Casartigiani polemizza con la Cisl

TERAMO – L’Associazione provinciale Casartigiani Teramo  sente il dovere di rispondere alle accuse contro il sistema delle piccole e medie imprese, diffuse a mezzo stampa nei giorni scorsi dal Segretario provinciale della Cisl di Teramo e lo fa con una nota.“La Cisl, come spesso accaduto negli ultimi tempi, ancora una volta si erige dice il comunicato –  a moralizzatore del sistema economico provinciale, attribuendo il “mancato progresso e rilancio dell’economia provinciale all’evasione contributiva di piccole e medie aziende”. Chi non paga i contributi è giusto che paghi ma il giudizio generalizzato della Cisl non è accettabile per Casartigiani.

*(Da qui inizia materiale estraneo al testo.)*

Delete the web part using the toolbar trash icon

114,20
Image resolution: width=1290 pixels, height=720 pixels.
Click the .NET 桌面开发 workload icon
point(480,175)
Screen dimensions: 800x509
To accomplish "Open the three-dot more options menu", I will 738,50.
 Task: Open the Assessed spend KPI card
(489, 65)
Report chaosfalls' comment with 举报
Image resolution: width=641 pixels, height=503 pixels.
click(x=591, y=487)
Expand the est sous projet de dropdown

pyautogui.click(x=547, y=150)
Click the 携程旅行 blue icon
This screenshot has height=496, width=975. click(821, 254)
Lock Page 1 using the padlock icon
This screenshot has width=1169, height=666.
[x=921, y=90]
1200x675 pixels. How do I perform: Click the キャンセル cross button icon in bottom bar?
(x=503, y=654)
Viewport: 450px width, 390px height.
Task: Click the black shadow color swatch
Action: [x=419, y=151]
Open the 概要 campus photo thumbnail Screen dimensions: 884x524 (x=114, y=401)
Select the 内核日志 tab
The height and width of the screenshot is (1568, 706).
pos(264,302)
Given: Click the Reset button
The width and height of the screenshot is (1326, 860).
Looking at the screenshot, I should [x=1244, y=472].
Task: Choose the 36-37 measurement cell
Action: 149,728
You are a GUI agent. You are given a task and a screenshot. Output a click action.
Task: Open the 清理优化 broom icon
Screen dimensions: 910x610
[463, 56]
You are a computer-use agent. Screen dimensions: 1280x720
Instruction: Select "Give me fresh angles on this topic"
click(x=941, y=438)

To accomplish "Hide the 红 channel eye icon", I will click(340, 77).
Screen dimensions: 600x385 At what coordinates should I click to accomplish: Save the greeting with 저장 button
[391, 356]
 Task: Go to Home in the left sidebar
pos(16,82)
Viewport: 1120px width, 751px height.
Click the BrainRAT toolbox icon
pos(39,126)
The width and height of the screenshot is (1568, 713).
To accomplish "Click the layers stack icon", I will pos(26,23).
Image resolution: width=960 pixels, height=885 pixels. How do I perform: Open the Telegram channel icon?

Le circa 10.000 imprese artigianali della provincia, che occupano oltre 30.000 addetti e producono un Pil vicino al 20%, stanno, infatti, pagando due volte il buco della sanità abruzzese, prima con l’aumento delle tassazioni e poi con il costante impoverimento dei capitoli di spesa del bilancio regionale riservati al settore dell’artigianato, secondo quanto riportato nella nota. “E’ analisi comune – specifica Casartigiani – che proprio il diffuso sistema economico delle piccole e medie imprese manda avanti la nostra economia provinciale, garantendo salari e stabilità economica a lavoratori dipendenti ed autonomi”. Dunque è giusto e doveroso combattere l’evasione contributiva ma è altrettanto onesto non condannare in toto una categoria grazie alla quale il sistema economico provinciale continua a reggersi da anni. “E poi – affonda il comunicato stampa –  a proposito di lavoratori dipendenti, appare strano che alla Cisl, che vuole moralizzare il sistema economico, non sia neanche passato per la mente di andare a verificare la produttività dei lavoratori del settore pubblico, pagati da sempre con le imposte versate da migliaia di piccoli imprenditori che ogni giorno aprono le proprie aziende con tanti rischi e senza ammortizzatori sociali adeguati”.